Let the Tiger Die is one of those books that makes you chuckle almost from the start. Tommy is on holiday in Sweden soon after the war. Over some days he observes a German being followed by three men and being Tommy he’s interested. When the man is abducted he can’t bear to stay out of events and follows the abduction car in a taxi. This results in two murders, that of the abductee and the taxi driver, while the abductors phone the police and claim that the killer was Tommy. He flees Sweden – in the abductors’ own boat, which then seizes up, and he is rescued by a Dutch captain with an obsession about company promoters, which he believes Tommy to be – and imprisons him until they arrive and he can turn him into the Dutch police. Things then become complicated. This book is the second in which two ex-Argentinian model-makers appear. Forgan and Campbell have a shop in Clerkenwell Road in London, and a habit of becoming embroiled in odd events. In fact any event in which they become embroiled becomes odd even if it hadn’t started out that way. (They turn up in several books in this series, adding farce and colour to those books thereby.) As in the series to date, this book while set after the war, continues to pit Tommy against Germans determined to continue with Hitler’s work. The book ends with Forgan using one of their number’s bombs to blow up the conspirators while only Hambleton, Forgan, Campbell, and a large dog named Tonio, escape.

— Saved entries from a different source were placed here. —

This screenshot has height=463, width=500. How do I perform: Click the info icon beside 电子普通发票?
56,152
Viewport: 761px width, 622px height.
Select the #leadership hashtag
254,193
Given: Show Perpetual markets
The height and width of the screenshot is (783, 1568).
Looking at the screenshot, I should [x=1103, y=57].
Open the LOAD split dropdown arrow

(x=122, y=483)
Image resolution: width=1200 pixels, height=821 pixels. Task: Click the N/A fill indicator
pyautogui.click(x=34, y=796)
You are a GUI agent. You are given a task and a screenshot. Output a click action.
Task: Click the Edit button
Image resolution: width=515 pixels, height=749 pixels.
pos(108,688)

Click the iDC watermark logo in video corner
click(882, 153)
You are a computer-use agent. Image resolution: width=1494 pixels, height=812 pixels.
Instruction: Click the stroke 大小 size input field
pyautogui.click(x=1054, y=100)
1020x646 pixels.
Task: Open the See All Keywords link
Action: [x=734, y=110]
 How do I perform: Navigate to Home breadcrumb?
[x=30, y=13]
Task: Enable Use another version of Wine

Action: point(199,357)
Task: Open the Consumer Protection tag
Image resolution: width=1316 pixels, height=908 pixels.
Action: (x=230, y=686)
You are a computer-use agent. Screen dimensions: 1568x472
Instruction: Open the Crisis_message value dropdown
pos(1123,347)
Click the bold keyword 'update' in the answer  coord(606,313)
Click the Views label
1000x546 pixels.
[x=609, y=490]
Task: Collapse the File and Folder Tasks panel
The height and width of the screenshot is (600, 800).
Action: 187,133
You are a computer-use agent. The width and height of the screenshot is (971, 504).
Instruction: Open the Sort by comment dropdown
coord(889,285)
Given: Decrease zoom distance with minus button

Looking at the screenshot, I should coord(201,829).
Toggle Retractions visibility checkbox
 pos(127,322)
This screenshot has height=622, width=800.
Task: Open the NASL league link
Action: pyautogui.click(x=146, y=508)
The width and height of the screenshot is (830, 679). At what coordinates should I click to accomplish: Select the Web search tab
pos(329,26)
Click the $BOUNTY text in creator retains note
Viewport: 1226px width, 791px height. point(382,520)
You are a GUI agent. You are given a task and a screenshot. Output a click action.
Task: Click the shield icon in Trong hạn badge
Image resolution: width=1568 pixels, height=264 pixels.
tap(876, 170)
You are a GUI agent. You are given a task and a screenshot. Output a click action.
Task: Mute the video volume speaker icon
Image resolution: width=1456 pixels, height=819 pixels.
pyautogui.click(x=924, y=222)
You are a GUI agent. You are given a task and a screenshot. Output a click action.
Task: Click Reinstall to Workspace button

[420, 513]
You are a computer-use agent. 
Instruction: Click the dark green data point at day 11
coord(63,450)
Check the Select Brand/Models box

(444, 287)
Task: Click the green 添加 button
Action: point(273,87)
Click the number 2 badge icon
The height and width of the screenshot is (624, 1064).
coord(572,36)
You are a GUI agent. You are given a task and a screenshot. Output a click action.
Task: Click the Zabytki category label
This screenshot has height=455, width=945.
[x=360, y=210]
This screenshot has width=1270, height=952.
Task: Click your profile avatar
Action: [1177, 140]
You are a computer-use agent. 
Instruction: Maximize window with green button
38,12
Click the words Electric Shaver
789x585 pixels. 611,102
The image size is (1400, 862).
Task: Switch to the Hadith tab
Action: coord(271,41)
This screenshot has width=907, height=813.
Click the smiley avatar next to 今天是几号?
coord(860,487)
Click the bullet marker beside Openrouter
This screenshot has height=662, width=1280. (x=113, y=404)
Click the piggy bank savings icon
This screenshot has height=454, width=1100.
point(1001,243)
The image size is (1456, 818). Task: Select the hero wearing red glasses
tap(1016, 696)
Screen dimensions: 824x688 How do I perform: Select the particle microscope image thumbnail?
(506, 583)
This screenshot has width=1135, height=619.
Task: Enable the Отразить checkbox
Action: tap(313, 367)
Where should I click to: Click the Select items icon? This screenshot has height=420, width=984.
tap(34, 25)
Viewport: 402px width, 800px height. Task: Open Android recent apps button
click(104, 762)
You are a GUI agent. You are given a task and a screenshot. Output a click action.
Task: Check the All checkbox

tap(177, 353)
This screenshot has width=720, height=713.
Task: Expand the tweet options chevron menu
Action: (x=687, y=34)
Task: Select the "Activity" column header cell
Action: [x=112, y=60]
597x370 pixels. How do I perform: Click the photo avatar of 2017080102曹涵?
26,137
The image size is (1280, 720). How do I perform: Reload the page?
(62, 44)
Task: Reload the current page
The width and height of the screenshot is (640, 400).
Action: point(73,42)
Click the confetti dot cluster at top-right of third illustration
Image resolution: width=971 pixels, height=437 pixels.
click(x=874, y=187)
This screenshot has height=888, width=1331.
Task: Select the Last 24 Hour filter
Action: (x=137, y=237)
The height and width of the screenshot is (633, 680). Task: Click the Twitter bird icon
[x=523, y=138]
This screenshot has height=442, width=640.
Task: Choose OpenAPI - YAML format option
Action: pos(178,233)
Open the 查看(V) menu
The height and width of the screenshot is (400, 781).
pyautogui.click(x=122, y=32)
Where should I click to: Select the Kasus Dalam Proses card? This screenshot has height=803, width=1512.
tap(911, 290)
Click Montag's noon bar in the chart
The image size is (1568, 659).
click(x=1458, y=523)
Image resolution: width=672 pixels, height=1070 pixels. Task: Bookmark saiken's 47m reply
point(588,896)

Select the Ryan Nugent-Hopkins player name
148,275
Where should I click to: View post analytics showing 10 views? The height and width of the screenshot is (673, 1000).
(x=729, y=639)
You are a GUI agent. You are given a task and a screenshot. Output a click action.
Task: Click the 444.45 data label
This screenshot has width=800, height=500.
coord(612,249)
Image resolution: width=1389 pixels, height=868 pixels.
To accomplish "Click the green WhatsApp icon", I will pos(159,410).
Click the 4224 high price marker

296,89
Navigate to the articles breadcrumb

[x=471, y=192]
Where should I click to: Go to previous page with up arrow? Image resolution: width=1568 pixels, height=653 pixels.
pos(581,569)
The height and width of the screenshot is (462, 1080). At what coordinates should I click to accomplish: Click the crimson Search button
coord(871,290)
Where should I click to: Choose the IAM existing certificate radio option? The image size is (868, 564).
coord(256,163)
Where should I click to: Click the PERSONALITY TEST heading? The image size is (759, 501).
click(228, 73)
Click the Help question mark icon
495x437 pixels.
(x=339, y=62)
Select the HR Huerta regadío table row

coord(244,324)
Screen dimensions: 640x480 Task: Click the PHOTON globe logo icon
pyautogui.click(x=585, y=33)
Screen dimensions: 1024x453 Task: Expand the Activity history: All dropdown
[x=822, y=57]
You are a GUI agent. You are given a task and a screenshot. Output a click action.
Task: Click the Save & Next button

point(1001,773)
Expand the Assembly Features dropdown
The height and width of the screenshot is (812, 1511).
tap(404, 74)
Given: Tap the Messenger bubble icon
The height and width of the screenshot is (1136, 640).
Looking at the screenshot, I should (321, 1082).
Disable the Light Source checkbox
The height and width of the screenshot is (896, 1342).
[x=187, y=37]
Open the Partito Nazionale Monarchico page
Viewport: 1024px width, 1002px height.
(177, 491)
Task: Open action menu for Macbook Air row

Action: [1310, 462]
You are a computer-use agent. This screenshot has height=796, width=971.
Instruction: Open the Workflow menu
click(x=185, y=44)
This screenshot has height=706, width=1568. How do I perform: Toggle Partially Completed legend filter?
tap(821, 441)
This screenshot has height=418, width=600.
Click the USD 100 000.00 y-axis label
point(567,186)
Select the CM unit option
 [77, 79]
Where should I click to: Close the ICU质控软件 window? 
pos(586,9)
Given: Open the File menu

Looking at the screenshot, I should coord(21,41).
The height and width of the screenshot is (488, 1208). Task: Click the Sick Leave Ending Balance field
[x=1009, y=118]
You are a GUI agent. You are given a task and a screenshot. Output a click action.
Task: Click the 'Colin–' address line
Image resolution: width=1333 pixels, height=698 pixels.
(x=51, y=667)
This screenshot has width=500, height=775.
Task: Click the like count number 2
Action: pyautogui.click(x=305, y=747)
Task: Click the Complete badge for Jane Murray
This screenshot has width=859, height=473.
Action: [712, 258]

This series started with Drink to Yesterday, which was frankly brilliant. Witty, incisive, and very funny, although it is the second book (Pray Silence) that I prefer by a small margin. I enjoy the entire series although I find some books better than others, however that is personal preference and other readers would, almost certainly, prefer different ones according to the type of theme they favour. The series is notable for its one liners – although most run rather longer than a single line. But very rarely does one of Cole’s books fail to produce one or more out-loud laughs from me each time I read them. Since recently we have also been seeing on TV a series called Nazi Hunters, I’ve found it interesting to note how often what is said on the TV series agrees with items from the Cole’s books. Of course, since one of the authors, (the author” Manning Coles” was actually two people,) was a spy in Germany during WWI and returned to the Intelligence Service before WWII and into 1958, they should know what they’re talking about – and they do.

I would recommend the series, however readers should be aware that several of the earlier books have minor comments or brief episodes that embody the casual racism of the time. I do not believe that the authors were genuinely racist, but the terms and 2-3 brief episodes particularly in the first couple may anger or distress readers. It’s a pity, and I hope that should the books be republished in future, these offhand mentions and minor events could be altered or expunged so as not to leave false impressions and spoil the books for younger readers.